Possible Anadarko liability for some spill costs causes concern

The plunge in Anadarko Petroleum Corp.’s share price since late April perhaps best expresses the ongoing concerns about the company’s potential liabilities in the escalating cost of the Gulf of Mexico oil spill disaster. As a 25 percent interest owner in the ill-fated Macondo well, still spewing oil into the waters of the Gulf, Anadarko could end up being hit by 25 percent of the tab for the spill response. With BP already having spent in excess of $3 billion on the response, and with another $20 billion committed to an escrow account, that 25 percent liability would add up to a sizable sum.

And, with Anadarko being a partner with ConocoPhillips in the North Slope Alpine oil field and in the development of satellites to that field, and given Anadarko’s natural gas exploration efforts in the Brooks Range foothills, the company’s financial health is of significant interest in Alaska. According to Anadarko’s most recent financial report, the company earned somewhat more than $3 billion in revenues worldwide in the first quarter of 2010.

Distanced from BP

On June 18 Anadarko Chairman and CEO Jim Hackett distanced his company from BP in the events leading to the Macondo well blowout, saying that under the terms of the joint operating agreement under which the well was drilled BP is responsible to the well’s co-owners for damages caused by BP’s gross negligence or willful misconduct.

“The mounting evidence clearly demonstrates that this tragedy was preventable and the direct result of BP’s reckless decisions and actions,” Hackett said. “Frankly, we are shocked by the publicly available information that has been disclosed in recent investigations and during this week’s testimony that, among other things, indicates BP operated unsafely and failed to monitor and react to several critical warning signs during the drilling of the Macondo well. BP’s behaviors and actions likely represent gross negligence or willful misconduct and thus affect the obligations of the parties under the operating agreement.”
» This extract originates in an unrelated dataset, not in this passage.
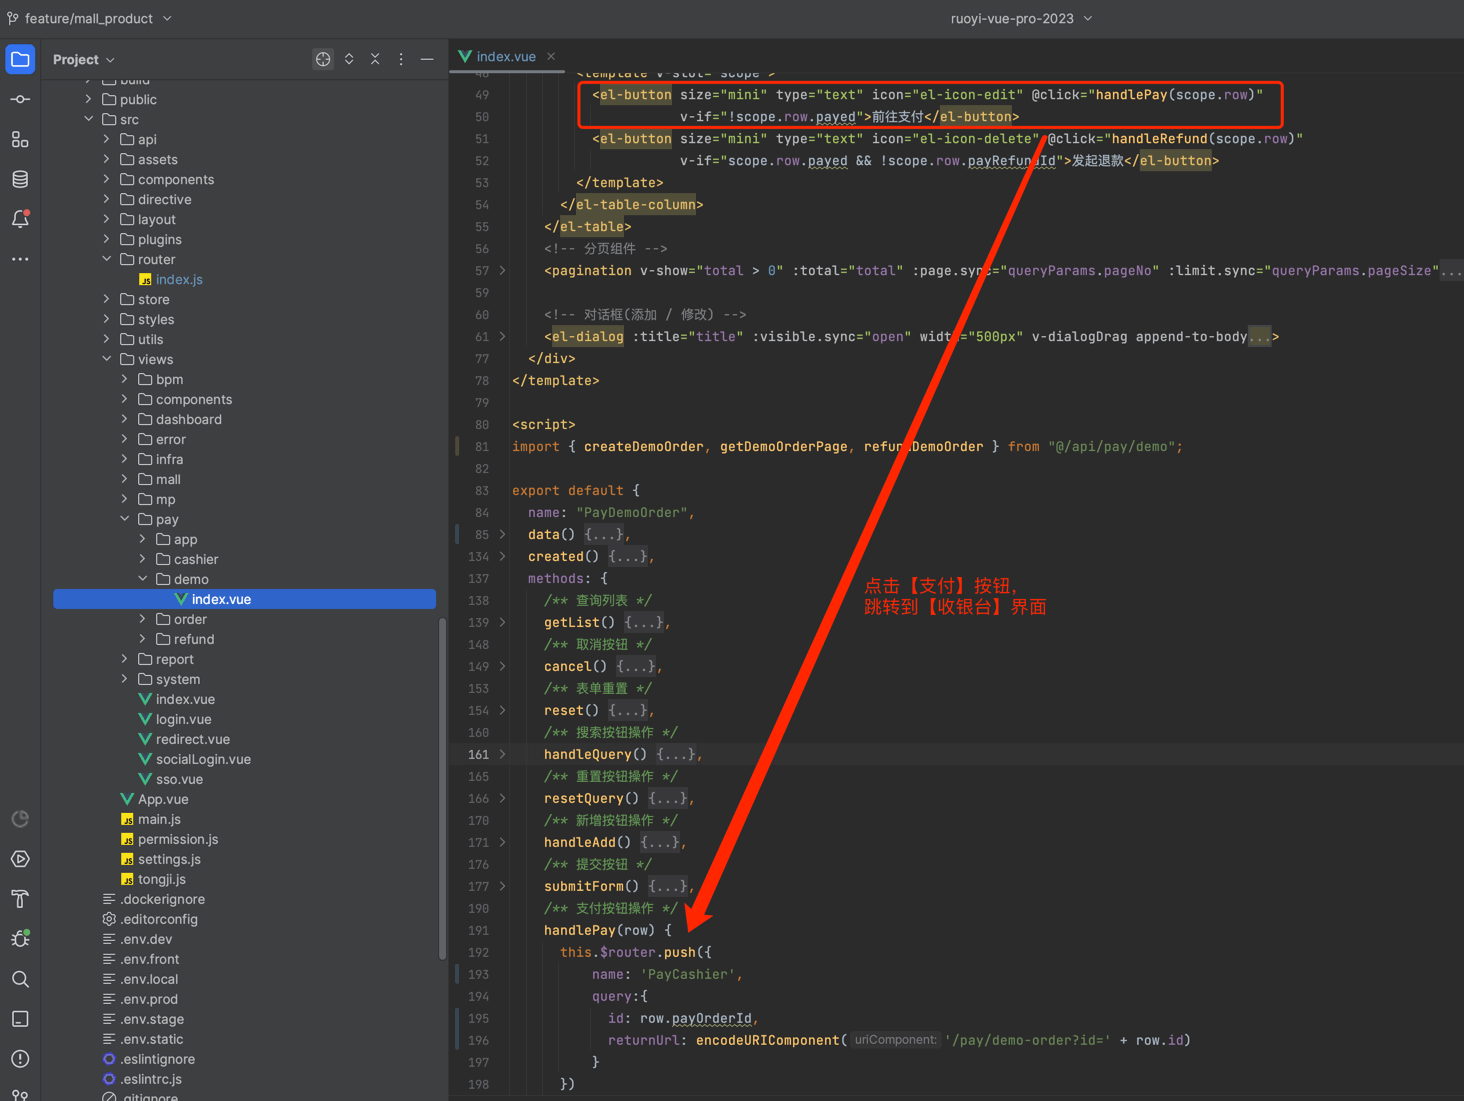Expand the mall folder in views
1464x1101 pixels.
(125, 479)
But according to a June 29 report in the Financial Times, Anadarko had been aware of the details of the Macondo well design and BP had informed Anadarko of design changes and any well control events that occurred during the drilling. Well design components would have included the method of lining the well and the use of centralizers to stabilize the well, aspects of the well design that have triggered debate about the safety standards in the Macondo drilling.
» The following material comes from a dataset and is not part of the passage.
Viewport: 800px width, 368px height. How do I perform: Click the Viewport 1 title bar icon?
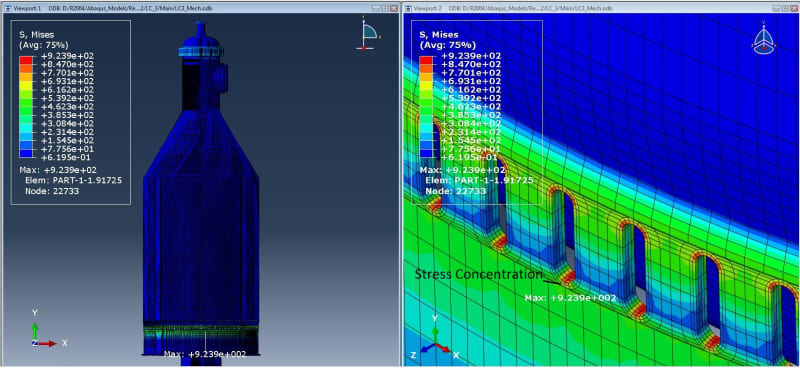point(7,9)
BP told the Financial Times that BP personnel had engaged in periodic communications with the well co-owners during the drilling operation.

Badly executed

However, Anadarko says that the well design met industry standards and that the blowout problems resulted from BP’s execution of the design, according to the Financial Times report.

And on July 7 Anadarko spokesman John Christiansen confirmed his company’s position to Petroleum News.

“The real issue was the operator’s execution, not the well design,” Christiansen said. “We did not have any personnel on the rig, nor were we consulted with regarding the decisions made on the rig.”

Meantime, BP has billed Anadarko for $272.2 million in spill-related costs, while also sending a corresponding bill for $111 million to Mitsui, a 10 percent partner in the Macondo well, according to a report by The Associated Press.

“They are partners in the field and as responsible partners we would expect them to bear some of the costs,” BP spokeswoman Sheila Williams said July 5, AP reported.

Anadarko has said that it is reviewing the bill from BP and is assessing its “contractual remedies,” AP said.